[critique] Trahisons : Je t’aime, moi non plus…

© Caroline Bottaro

Tatiana Vialle propose une version raffinée et glaçante du chef-d’œuvre de Pinter à laquelle le Théâtre de l’Œuvre offre un écrin idéal. Excellents comédiens et mise en scène au cordeau.

Jerry pensait tromper Robert avec l’élégance discrète du vainqueur, comme quand Oxford l’emporte sur Cambridge lors de la Boat Race. Mais c’est Robert qui mentait à Jerry en ayant compris, sans lui reprocher, qu’il couchait avec sa femme. Le temps venu des règlements de comptes, qui est le traître et qui est la victime ? Qui est jaloux ? Qui aime vraiment qui ? Pinter ne tranche pas et laisse au spectateur le soin d’analyser les affects ou d’y projeter les siens. Tatiana Vialle se retient également de donner le beau rôle à l’un plutôt qu’à l’autre. Elle ne juge pas, mais elle montre habilement que le mensonge est une vérité que tout le monde connaît sans la dire.

Les dessous chics

La force et l’intérêt de la pièce de Pinter tiennent à l’originalité de sa construction à rebours, qui permet d’éclairer sous un jour inédit les relations adultères.

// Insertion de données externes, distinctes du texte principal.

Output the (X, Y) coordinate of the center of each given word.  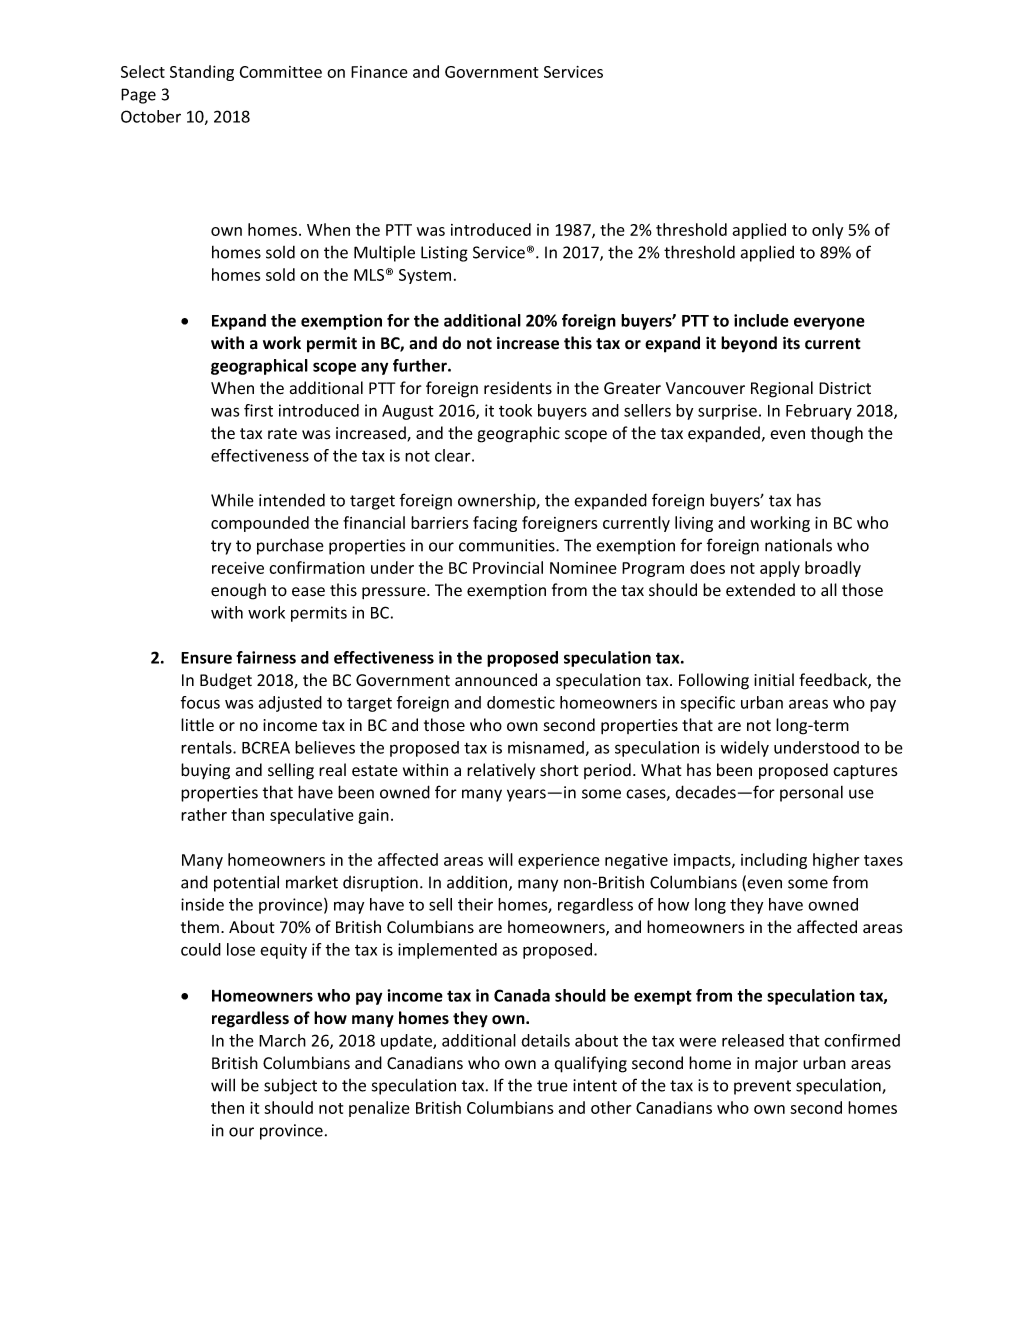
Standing (202, 73)
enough (238, 591)
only (827, 231)
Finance (379, 72)
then (227, 1107)
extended (760, 590)
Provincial (508, 567)
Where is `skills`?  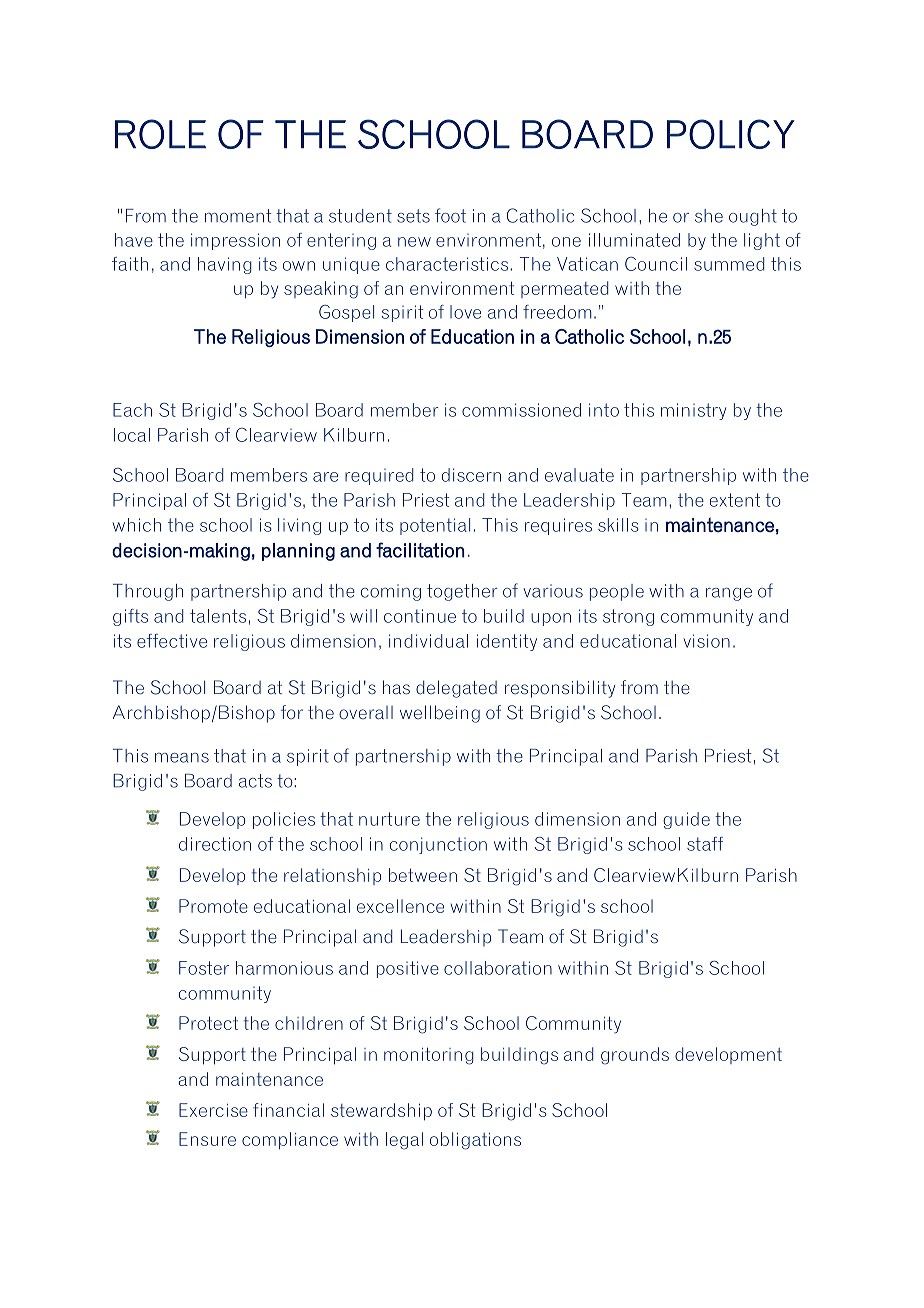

Dans ce milieu privilégié, intellectuels et artistes se trahissent et se possèdent avec toujours beaucoup d’égards : on préfère la garçonnière à l’hôtel de passe ; on choisit Venise pour comprendre qu’un couple prend l’eau ; les masques de la décence et les habitudes formatées servent d’armes et d’armures aux combattants du quotidien. Le décor, conçu par Alain Lagarde, et les belles lumières de Christian Pinaud évoquent magnifiquement ce raffinement irénique.

Fuir le bonheur

Si la musique aux accents mélancoliques de Lou et Mahut suggère que tout ne va pas au mieux dans le meilleur des mondes possibles, le jeu des comédiens s’y emploie aussi de manière extrêmement subtile. Swann Arlaud, Marc Arnaud et Marie Kauffmann, remarquables de précision et de vérité, sont presque évanescents : seuls quelques gestes à peine esquissés laissent deviner l’ardeur et l’amertume. L’interprétation de Tobias Nuytten en serveur tonitruant et bougon renforce le contraste avec ces êtres qui n’aiment le lyrisme ni en littérature, ni dans la vie. On se quitte bons amis ; on ne s’épanche que sous les effets de l’alcool ; on se retient toujours de crier, et peut-être aussi de vivre.